Request:
Continue the regular expressions guide from where it stops.

Page text:
------------------------
Regular Expressions: The Guide I Always Wanted (2026)

#javascript #beginners #programming #tutorial

Regular Expressions: The Guide I Always Wanted (2026)

Regex isn't magic. It's a mini-language for pattern matching, and once you learn the basics, you'll use it everywhere.

The Mental Model

A regex is a pattern that matches (or doesn't match) text.

Think of it as: "Find all strings that look like THIS"

Components:
→ Literals: exact characters to match (a, b, 1, @)
→ Character classes: WHAT can match ([a-z], \d, \w)
→ Quantifiers: HOW MANY times (+, *, ?, {3})
→ Anchors: WHERE in the string (^, $, \b)
→ Groups: capture parts of the match ((...))
→ Alternation: OR logic (|)

The secret to reading regex: left to right, character by character.

Character Classes

// Exact match
/hello/                    // Matches "hello" in "say hello there"
/Hello/                    // Case sensitive! Won't match "hello"

// Dot (matches any single character EXCEPT newline)
/h.t/                     // "hat", "hot", "hit", "h3t"... but NOT "ht"

// Character classes [ ] — match ONE from the set
/[aeiou]/                 // Any vowel
/[a-z]/                   // Any lowercase letter
/[A-Z]/                   // Any uppercase letter
/[a-zA-Z0-9]/            // Alphanumeric
/[^0-9]/                 // NOT a digit (^ inside [] = negation)

// Shorthand classes
/\d/                      // Digit = [0-9]
/\D/                      // Non-digit = [^0-9]
/\w/                      // Word char = [a-zA-Z0-9_]
/\W/                      // Non-word char
/\s/                      // Whitespace (space, tab, newline)
/\S/                      // Non-whitespace

// Examples
/\d{5}/                   // Exactly 5 digits (ZIP code)
/[A-Z]\w+/                // Capital letter + word chars (PascalCase identifier)
/[^ \t]+/                // One or more non-space/tab chars (a word)

Quantifiers

// ? — Zero or one (optional)
/colou?r/                // Matches "color" AND "colour"
/https?/                  // Matches "http" AND "https"

// * — Zero or more (greedy: matches as many as possible)
/a*c/                     // "c", "ac", "aac", "aaaac"...

// + — One or more
/\d+/                     // One or more digits: "123", "007"
/\S+@\S+\.\S+/           // Basic email pattern (simplified!)

// {n} — Exactly n times
/\d{4}/                   // Exactly 4 digits (year)
/[A-Z]{2}/               // Exactly 2 uppercase letters (country code)
------------------------
Data excerpt:
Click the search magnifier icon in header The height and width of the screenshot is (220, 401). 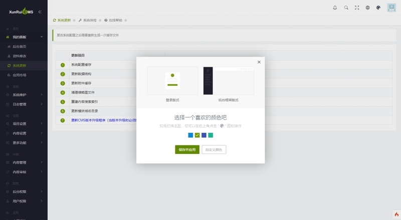coord(346,8)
------------------------
Result for this task:
// {n,m} — Between n and m times
/\d{1,3}/                // 1-3 digits (IP address octet)
/\w{3,16}/               // Username: 3-16 word characters

// {n,} — n or more times
/\d{2,}/                  // 2+ digits

// ⚠️ Greedy vs Lazy (CRITICAL!)
/<.+>/                    // GREEDY: "<div>hi</div>" → matches ENTIRE string
/<.+?>/                   // LAZY: "<div>hi</div>" → matches "<div>" only
// Add ? after any quantifier to make it lazy (match minimum)

Anchors & Boundaries

/^Hello/                  // "Hello" at START of string only
/world$/                  // "world" at END of string only
/^Hello world$/           // Exact full-string match

// Word boundary (\b) — position between word and non-word
/\bcat\b/                // Matches "cat" but NOT "catalog" or "scatter"
/\b\w+\b/                // Match whole words only

// String boundaries (JavaScript)
/^pattern/m               // With 'm' flag, ^/$ match start/end of each LINE
/^$/m                     // Empty lines (useful for removing blank lines)

// Lookahead (match IF followed by...)
/foo(?=bar)/              // "foo" only if followed by "bar" ("foobar" ✓, "food" ✗)
/foo(?!bar)/              // "foo" only if NOT followed by "bar" ("food" ✓, "foobar" ✗)

// Lookbehind (match IF preceded by...)
/(?<=\$)\d+/             // Digits only if preceded by "$" ($100 ✓, 100 ✗)
/(?<!\$)\d+/             // Digits only if NOT preceded by "$" (100 ✓, $100 ✗)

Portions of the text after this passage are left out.